Is UK innovation a competitive advantage?

As the UK prepares to leave the EU there are encouraging signs for the UK in its innovation rating, which means that the country is well placed to compete on the international markets which will become ever more important after Brexit, writes Natasha Levanti

The 2016 European Innovation Scoreboard, was released on 14 July. As infrastructure is dependent on innovation to meet or exceed future demands, the scoreboard provides a unique opportunity to compare levels of innovation and glean some insight into the UK’s innovative potential. It is of particular importance as the UK prepares to leave EU membership, as it's key to global competitiveness.

In this year’s ranking, featured in the photo gallery above, Sweden is the innovation leader amongst EU members, followed by Denmark, Finland, Germany and the Netherlands. The United Kingdom, was ranked as a 'strong innovator', in eighth position amongst EU countries, remaining above the average level of innovation within the 28 member states of the European Union.

It is intriguing to note the comparative performance of Norway, Switzerland, Luxembourg and other non-EU countries in the scoreboard. Switzerland has the highest ranking of all countries measured for innovation, while Luxembourg is ranked as a 'strong innovator' and Norway is considered a 'moderate innovator'.

When comparing countries’ level of innovation, the level of public as well as private support for research and development (in gallery above) must be considered. When this is examined in correlation to the ranking of innovativeness, the UK shines. With the 2016 amount of public or private investment in research and development in the UK, it is clear that the country is able to maximise potential for innovation. 
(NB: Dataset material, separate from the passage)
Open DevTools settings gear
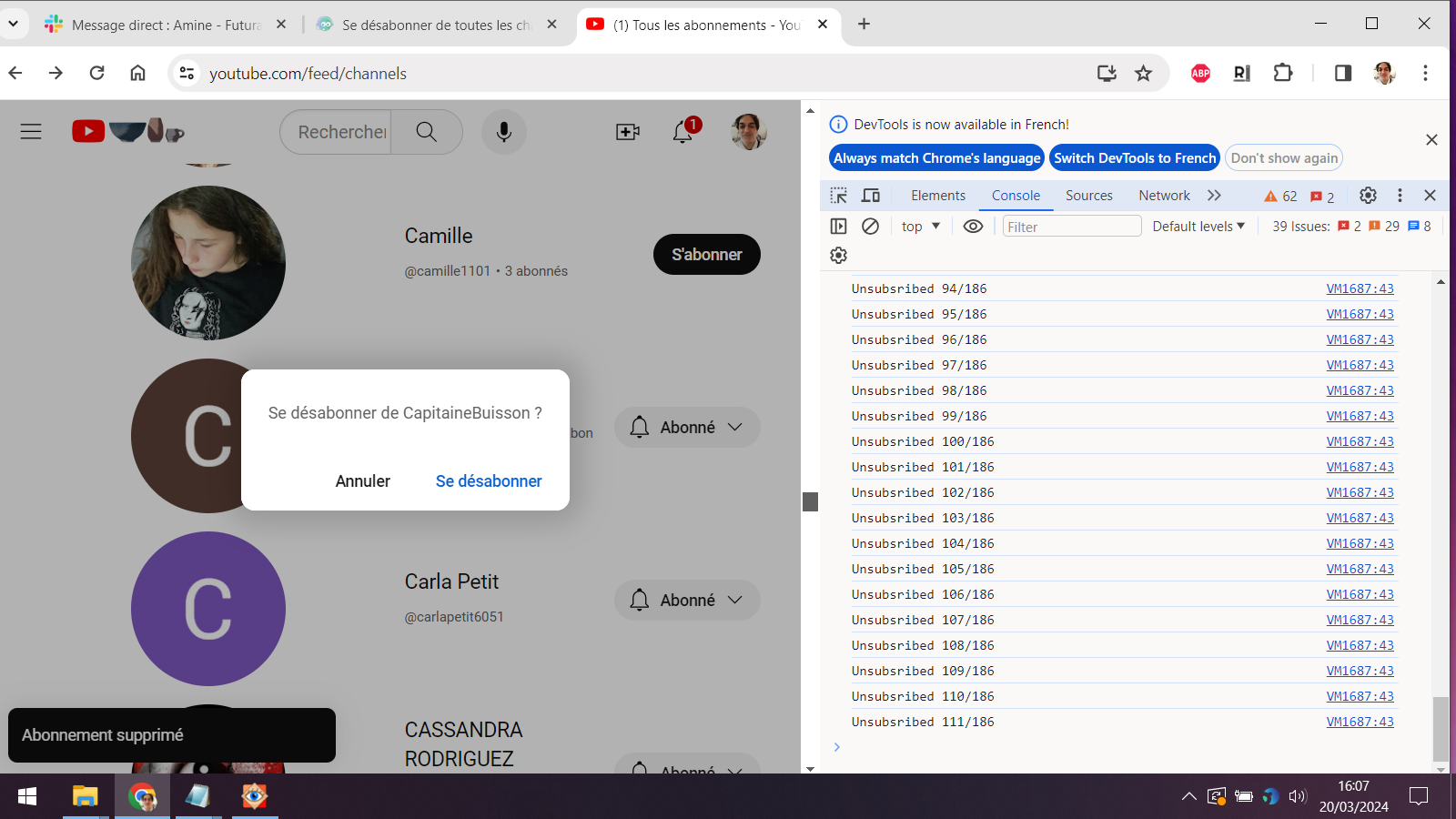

Ranking 12th out of the EU, 28th for business R&D funding, and 15th for public R & D funding, the UK achieved eighth place for innovation amongst the EU 28. This implies not only that the UK is able to efficiently use funds, but that as a society the UK embraces entrepreneurial or innovative thinking.

Going forward, harnessing this innovation potential fully will be a key way to increase competitiveness despite current business uncertainty, helping to secure a business’s position in key markets.

While it is apparent in the 2016 European Innovation Scoreboard that the UK utilises what funding is available effectively, it is vital that going forward that further innovation is cultivated, not just through monetary funding but also in business mentality. 

Infrastructure must embrace innovation, maximising what is available to exceed client expectations. While rumours abound regarding the impact that Brexit uncertainty will have on project funding, it is not business as usual. Though innovation does require a degree of resource investment, embracing the high potential of innovation in infrastructure will set businesses apart, with some businesses being able to better deliver quality products that have long-term cost benefits to clients.

Until a suitable trade agreement is reached with the EU as well as trade agreements settled with other countries currently under EU agreements, the UK must not lapse into habitually doing what has always been done, but must push past the impossible to continue to move the industry and the UK forward.

In his remarks following the EU referendum, David Cameron concentrated on the strength of the UK going forward. He said that the UK was "a great trading nation, with our science and arts, our engineering and our creativity respected the world over.” This entrepreneurial and innovation spirit will need to continue to conquer future challenges.

Given the uncertainty that has developed in the post-referendum period, innovation is a key way through which Britain can retain and grow global competitiveness.